Can so! I opened with Paddington and then full-handed it. See Parmington vs Parmington Jnr, Wiltshire Masters, 1947, as recorded in Mornington Crescent Openings (2nd Ed.) p. 231.
Yes, but in that sequence, Ravenscourt Park was played as a follow-on, a station that has unused platforms. (District Line station w/ Piccadilly Line platforms unused in normal service). Here, while ianzin mentions that same station, he does so as an aside, not as a play. So your comparison to the famous Parmington family dispute is simply not applicable.
So let’s see. Everything on the south of Maida Vale on the Bakerloo line is blocked to me. Everything north of Wembley Central is blocked thanks to you.
And if I play any line other than Bakerloo I set up a Haskin’s Heartbreak-type situation.
Clever clever. So it’s bad, worse, or worser for me.
I think I’ll choose bad: Willesden Junction. Vulnerable.
Oh, that was just COLD, Bricker. It took me two hours to run a sim of our current game state (using West London Unabridged ruleset, spring 2010) and so far there is NO sequence of moves under 4,000 that leads to a win. Off with your head!
Well, not necessarily. By the Anticongruency Principle, which was ratified at the Henley-on-Thames Interzonal back in March 2008, it’s definitively established that one mandatory loop is voided by the commission of another. So off to Dollis Hill we go, and as if by a miracle… we’ve also dealt with Scuba Ben’s little problem.

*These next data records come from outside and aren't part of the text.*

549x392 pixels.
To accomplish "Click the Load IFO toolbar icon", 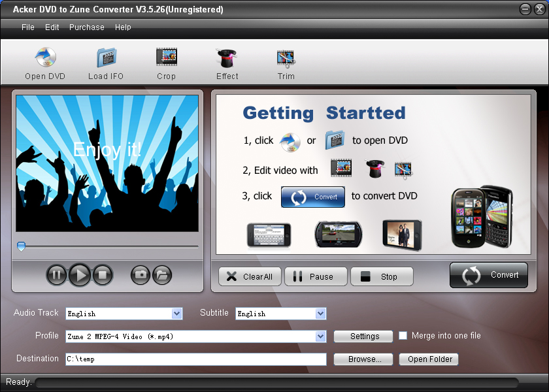I will (x=105, y=62).
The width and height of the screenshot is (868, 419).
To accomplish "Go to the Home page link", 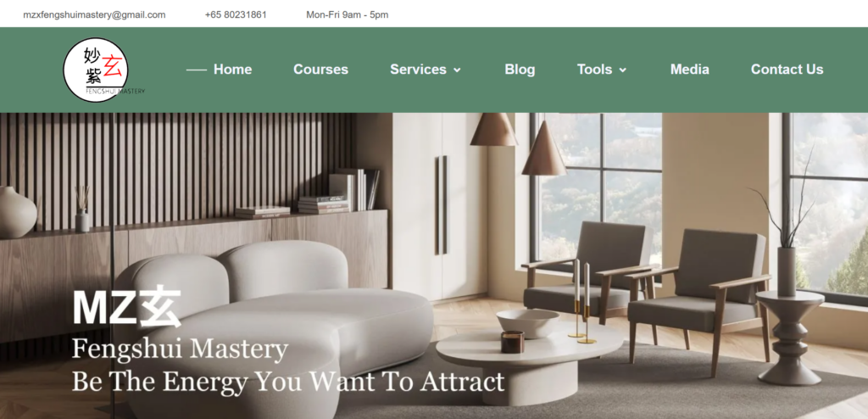I will [x=232, y=70].
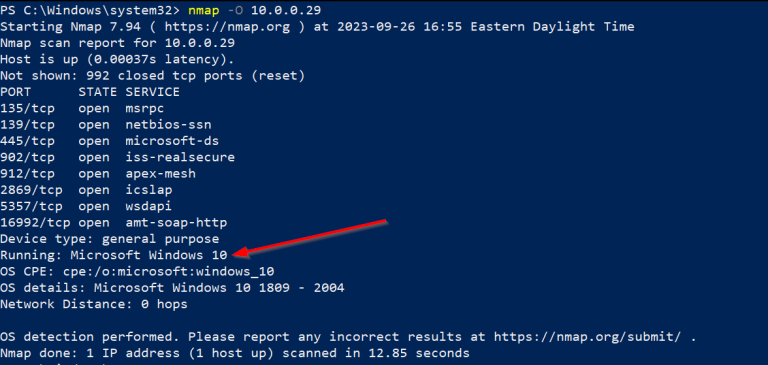
Task: Click the Nmap done summary line
Action: pyautogui.click(x=235, y=353)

(Did you miss the minutes, Scubey? They were in the West Crunge Clarion & Dubious Advertiser - not exactly a mainstream publication, but their circulation figures do actually qualify; you have to watch those committee members though, if it hadn’t been for a late night fish supper I’d have missed that one myself and I shouldn’t be surprised if there was some jiggery-pokery going on there, slipping it into a provincial free-sheet on the quiet!)